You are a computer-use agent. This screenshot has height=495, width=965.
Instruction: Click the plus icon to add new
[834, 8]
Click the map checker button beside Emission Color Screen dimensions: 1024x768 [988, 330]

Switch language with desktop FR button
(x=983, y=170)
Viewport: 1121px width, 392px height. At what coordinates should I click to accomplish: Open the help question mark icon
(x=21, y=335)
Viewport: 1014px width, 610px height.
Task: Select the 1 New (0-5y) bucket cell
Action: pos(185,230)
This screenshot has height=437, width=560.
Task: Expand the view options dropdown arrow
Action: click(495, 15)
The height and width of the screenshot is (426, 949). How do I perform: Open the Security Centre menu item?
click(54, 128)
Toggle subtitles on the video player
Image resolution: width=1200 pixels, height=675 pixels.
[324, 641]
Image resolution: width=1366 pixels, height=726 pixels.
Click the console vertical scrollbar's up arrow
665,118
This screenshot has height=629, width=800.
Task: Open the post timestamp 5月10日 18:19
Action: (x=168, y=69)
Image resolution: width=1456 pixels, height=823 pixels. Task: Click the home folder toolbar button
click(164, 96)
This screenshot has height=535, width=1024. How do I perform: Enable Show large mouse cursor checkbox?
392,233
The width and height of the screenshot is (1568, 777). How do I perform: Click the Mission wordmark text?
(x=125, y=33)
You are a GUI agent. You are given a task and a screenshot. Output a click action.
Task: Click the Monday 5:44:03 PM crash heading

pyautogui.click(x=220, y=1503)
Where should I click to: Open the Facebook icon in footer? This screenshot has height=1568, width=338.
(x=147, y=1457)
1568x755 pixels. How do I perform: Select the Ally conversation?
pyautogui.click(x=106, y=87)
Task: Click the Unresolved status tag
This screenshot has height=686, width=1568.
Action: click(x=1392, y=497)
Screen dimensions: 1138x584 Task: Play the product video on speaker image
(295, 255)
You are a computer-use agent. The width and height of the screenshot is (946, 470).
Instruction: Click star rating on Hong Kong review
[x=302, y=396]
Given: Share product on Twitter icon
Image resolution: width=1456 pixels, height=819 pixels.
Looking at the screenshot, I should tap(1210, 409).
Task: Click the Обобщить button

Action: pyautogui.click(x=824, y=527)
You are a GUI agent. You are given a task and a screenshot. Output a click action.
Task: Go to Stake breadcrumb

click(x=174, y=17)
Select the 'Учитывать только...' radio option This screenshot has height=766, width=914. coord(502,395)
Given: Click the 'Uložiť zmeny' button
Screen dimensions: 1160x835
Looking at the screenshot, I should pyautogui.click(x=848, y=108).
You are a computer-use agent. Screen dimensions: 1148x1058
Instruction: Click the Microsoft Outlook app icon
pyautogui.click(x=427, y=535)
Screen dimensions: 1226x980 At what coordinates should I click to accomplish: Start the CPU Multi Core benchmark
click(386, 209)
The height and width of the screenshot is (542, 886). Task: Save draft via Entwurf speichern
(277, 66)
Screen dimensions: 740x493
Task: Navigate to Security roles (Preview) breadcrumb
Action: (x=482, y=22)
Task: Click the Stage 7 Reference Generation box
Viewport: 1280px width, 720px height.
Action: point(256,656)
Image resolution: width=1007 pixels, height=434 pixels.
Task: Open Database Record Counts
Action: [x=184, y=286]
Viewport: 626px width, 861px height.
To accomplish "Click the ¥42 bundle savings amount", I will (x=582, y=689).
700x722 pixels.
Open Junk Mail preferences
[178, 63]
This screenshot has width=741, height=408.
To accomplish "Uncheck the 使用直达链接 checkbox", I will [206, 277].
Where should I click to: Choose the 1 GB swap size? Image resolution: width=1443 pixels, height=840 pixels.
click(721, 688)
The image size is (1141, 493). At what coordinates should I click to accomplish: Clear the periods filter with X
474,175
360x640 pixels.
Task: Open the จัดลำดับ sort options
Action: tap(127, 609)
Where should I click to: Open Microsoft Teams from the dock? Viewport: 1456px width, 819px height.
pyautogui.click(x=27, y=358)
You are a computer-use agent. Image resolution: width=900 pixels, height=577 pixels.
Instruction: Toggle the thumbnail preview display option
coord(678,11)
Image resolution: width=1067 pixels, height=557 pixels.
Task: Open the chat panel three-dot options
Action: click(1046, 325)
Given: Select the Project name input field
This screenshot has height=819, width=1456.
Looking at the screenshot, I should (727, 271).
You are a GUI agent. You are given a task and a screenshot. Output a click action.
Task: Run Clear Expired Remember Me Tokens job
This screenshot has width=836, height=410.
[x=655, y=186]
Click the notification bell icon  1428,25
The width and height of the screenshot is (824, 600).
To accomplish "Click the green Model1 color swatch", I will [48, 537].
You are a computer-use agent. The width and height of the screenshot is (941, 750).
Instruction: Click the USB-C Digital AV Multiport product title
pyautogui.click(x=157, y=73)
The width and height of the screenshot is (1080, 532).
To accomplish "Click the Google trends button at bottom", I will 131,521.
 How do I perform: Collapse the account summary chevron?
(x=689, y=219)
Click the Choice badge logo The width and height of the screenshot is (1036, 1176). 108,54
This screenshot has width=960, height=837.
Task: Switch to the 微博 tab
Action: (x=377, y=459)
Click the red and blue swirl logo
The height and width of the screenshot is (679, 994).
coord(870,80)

════════

◆ The task
From the material above, retype precisely the lines between the line holding "Instruction: Toggle the" and the line holding "The width and height of the screenshot is (1080, 532).", inclusive, and nothing beyond them.

◆ Exercise answer
Instruction: Toggle the thumbnail preview display option
coord(678,11)
Image resolution: width=1067 pixels, height=557 pixels.
Task: Open the chat panel three-dot options
Action: click(1046, 325)
Given: Select the Project name input field
This screenshot has height=819, width=1456.
Looking at the screenshot, I should (727, 271).
You are a GUI agent. You are given a task and a screenshot. Output a click action.
Task: Run Clear Expired Remember Me Tokens job
This screenshot has width=836, height=410.
[x=655, y=186]
Click the notification bell icon  1428,25
The width and height of the screenshot is (824, 600).
To accomplish "Click the green Model1 color swatch", I will [48, 537].
You are a computer-use agent. The width and height of the screenshot is (941, 750).
Instruction: Click the USB-C Digital AV Multiport product title
pyautogui.click(x=157, y=73)
The width and height of the screenshot is (1080, 532).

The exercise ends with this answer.